Some scary numbers about U.S. education
Some devastating factoids on U.S. education from the good folks over at Reason (I have gleaned some numbers from an article well worth reading in whole):
1. According to Department of Education statistics, in 2007-2008 (the latest year available), full-time public school teachers across the country made an average of $53,230 in “total school-year and summer earned income.” That compares favorably to the $39,690 that private school teachers pulled down.
2. According to EducationNext, government employer contribute the equivalent of 14.6 percent of salary to retirement benefits for public school teachers. That compares to 10.4 for private-sector professionals.
3. In 1960-61, public schools spent $2,769 per student, a figure that now totals over $10,000 in real, inflation-adjusted dollars.
4. In 1960, the student-teacher ratio in public schools was 25.8; it’s now at a historic low of 15.
5. In 2007, the percentage of parents with children in assigned public schools who were “very satisfied” with the institution was 52 percent. For parents whose children attended public schools of choice, that figure rose to 62 percent. Parents sending their children to private schools, whether religious or non-sectarian, were “very satisfied” 79 percent of the time.
6. Despite all the extra resources devoted to public school teachers and students, student achievement has been absolutely flat over the past 40 years.

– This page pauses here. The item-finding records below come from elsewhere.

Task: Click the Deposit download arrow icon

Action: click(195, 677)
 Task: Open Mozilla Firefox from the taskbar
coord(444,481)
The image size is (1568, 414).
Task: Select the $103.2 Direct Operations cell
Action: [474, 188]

None of this should be surprising given the lack of productivity and efficiency inherent in government monopolies. As the New America Foundation notes:
The U.S. ranked 68th (out of 139 countries) in terms of wastefulness of government spending in the 2010-11 World Economic Forum report on global competitiveness. Experts put our public-sector productivity about 10 years behind that of the rest of our workforce. If public workers could halve that gap, the annual savings would ring in at $100 billion to $300 billion, according to a new study by the McKinsey Global Institute. That would mean the equivalent of a recurring stimulus package every three to eight years.